By The Globalist
Today, Muhammadu Buhari became the country’s new president. The former General has dutifully pledged to crack down on corruption and inefficiencies as a top priority.
His ability and determination to follow through on this pledge will matter greatly to the people of Africa’s most populous nation.
A real improvement on this crucial frontline cannot come a moment too soon. Among the world’s major emerging market economies, Nigeria currently ranks as thehardest place to do business, according to the World Bank . It stood at 170th out of all 189 states ranked.
Other major emerging markets countries face similar challenges, but they are less steep than Nigeria’s.
1. Consider India. It ranks 142nd out of 189 countries for ease of doing business in 2015.
Narendra Modi, the country’s new prime minister (in office since May 2014), has committed his government to raise India’s rank in the World Bank’s Ease of Doing Business rank from 142nd to 50th place within five years.
2. Next, Indonesia: It ranks 114th out of 189 countries in terms of ease of doing business in 2015. Since October 2014, the world’s third-largest democracy has been led by President Joko Widodo, a self-proclaimed reformer.
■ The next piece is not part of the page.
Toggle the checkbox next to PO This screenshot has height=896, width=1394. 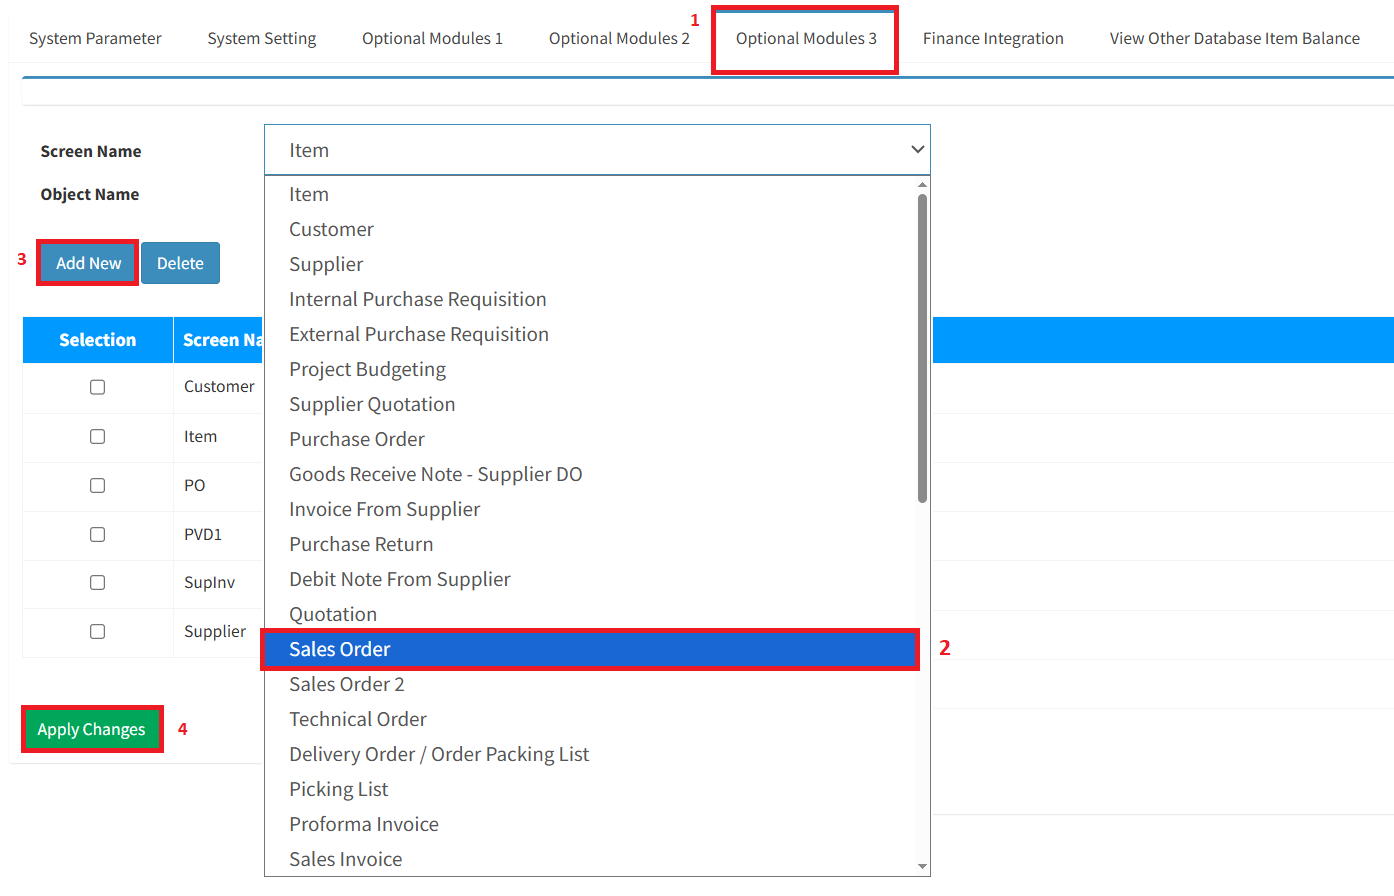(97, 485)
He is keen to work on key steps to improve the business environment. These measures include making it easier to start a business, connect a new business to electricity and pay taxes.
3. What about Nigeria? Its business environment reflects the challenges facing many Sub-Saharan economies. Getting electricity to a business is extraordinarily difficult. Construction approval is slow. Cross-border trade is hard. Contract law is poorly enforced. Registering property is tedious — and the tax system is overly confusing.
Nigeria’s biggest rival on the continent, South Africa, ranks a far more impressive 43rd place in the world for ease of doing business.
However, while its performance has been declining lately, Nigeria managed to improve its rank by five spots from 2014 to 2015. This was achieved despite several serious government corruption scandals and the ongoing counterinsurgency against Boko Haram.
It’s an encouraging start. But any way you look at it, Nigeria faces a long climb up.